There are cashiers checks that can be fraudulent, however I think it would be odd to get a bad cashiers check for a stool. People looking to screw you won't go through that kind of trouble. (typically)

Craigs list - like wiki - flag these checks in their fraud section
http://www.craigslist.org/about/scams

Pasted in:
2. Distant person offers a genuine-looking (but fake) cashier's check:
•You receive an email (examples below) offering to buy your item, or rent your apartment, sight unseen.
•A cashier's check is offered for your sale item as a deposit for an apartment or for your services.
•Value of cashier's check often far exceeds your item-scammer offers to "trust" you, and asks you to wire the balance via money transfer service.
•Banks will often cash fake checks AND THEN HOLD YOU RESPONSIBLE WHEN THE CHECK FAILS TO CLEAR, sometimes including criminal prosecution.
•These scams often involve a 3rd party (shipping agent, business associate owing buyer money, etc.).

*I would say he should cash the check himself - - and bring cash for the stool*


----------



## Bogeyguy (Sep 26, 2012)

Did you receive an e-mail stating that the buyer will have someone pickup the merchandise or for you to ship it to Lord knows where. It's a scam and happens quite a bit on Craig's List. Be careful.


----------



## MT_Stringer (Jul 21, 2009)

"Did you receive an e-mail stating that the buyer will have someone pickup the merchandise or for you to ship it to Lord knows where. It's an scam and happens quite a bit on Craig's List. Be careful."

A photog friend of mine in Indiana is going through the very same thing. Verbatim. He was selling some studio lights and other equip in separate listings. Got the same email for both.


----------



## 7Footer (Jan 24, 2013)

^Agree with Dr. Dirt. I'm sure there are ways to create fake cashiers or fraudulent ones, but overall a cashier's check is more legit than a regular check, it's guaranteed funds.

You could also call the bank that issued the cashiers check (and call the branch it was issued from) and they will be able to verify it over the phone, much of the time the bank will ask for a name and address to the person who the check is payable to. The branch that the check was issued at may even be listed on the check.
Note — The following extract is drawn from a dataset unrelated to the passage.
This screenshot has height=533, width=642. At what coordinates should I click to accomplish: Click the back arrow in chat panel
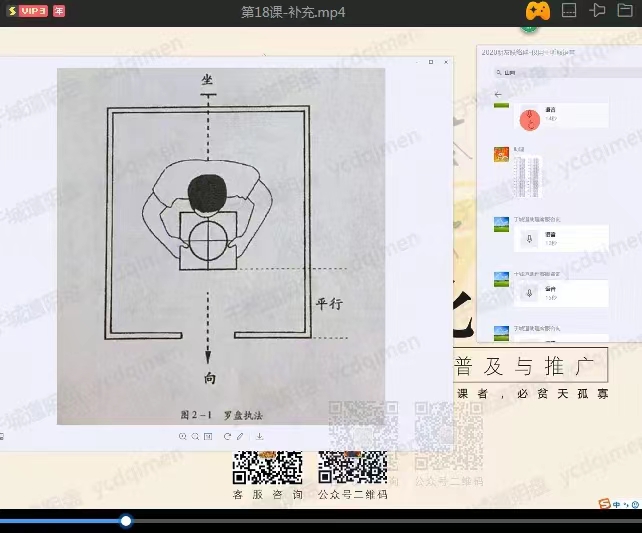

Edit: I was assuming you are meeting your customer in person, if not then I wouldn't do it.


----------



## j_dubb (Jun 13, 2013)

If you've gotta ask, then usually it's a scam, regardless of the value of the item being sold. Tell 'em to go cash their cashiers check and then give you the cash from it.


----------



## TCCcabinetmaker (Dec 14, 2011)

No, they are having someone "pick it up" to ship it to a son. They also ask that I delete the posting for the item.


----------



## jmartel (Jul 6, 2012)

Yeah that's a scam.

If it's a high dollar item like a car or a motorcycle, I tell people that I take money orders from the post office or cash. Nothing else.


----------



## SamuraiSaw (Jan 8, 2013)

Simple answer…............

No.


----------



## TCCcabinetmaker (Dec 14, 2011)

I have never dealt with a cashier's check honestly, and that is why I am asking, there also was an odd text message that I recieved when sending an email address to the customer, saying I needed to adjust my url, and that standard texting/messaging fees may apply so I had to send stop back to that text message…. Just weird, do not know if it was a message sent through craigslist or something.


----------



## longgone (May 5, 2009)

These craigslist scams and other internet scams are a dime a dozen and I ignore them all. I have sold a lot on craiglist and *only accept cash* nothing else. Just got a response this morning from a craigslist ad I posted and I always state "no emails phone calls only" and still get emails from the scammers interested in "your item"


----------



## TCCcabinetmaker (Dec 14, 2011)

Area code is somewhere in the Modesto california area…


----------



## jakep_82 (Feb 1, 2012)

It is almost certainly a scam. I don't bother responding to emails requesting to pay with anything other than cash. Fake cashier's checks and money orders are unfortunately very common.


----------



## waho6o9 (May 6, 2011)

No


----------



## 7Footer (Jan 24, 2013)

yeah all the things you're mentioning are signs of a scam. I'd only take a cashier's check if I was meeting the customer in person, and either called the issuing bank to verify its legit or went to the bank with the person and had them cash it. Through the mail is almost surely a scam.


----------



## SamuraiSaw (Jan 8, 2013)

No idea how much you're asking for the stool, but there's no reason to even consider a cashier's check.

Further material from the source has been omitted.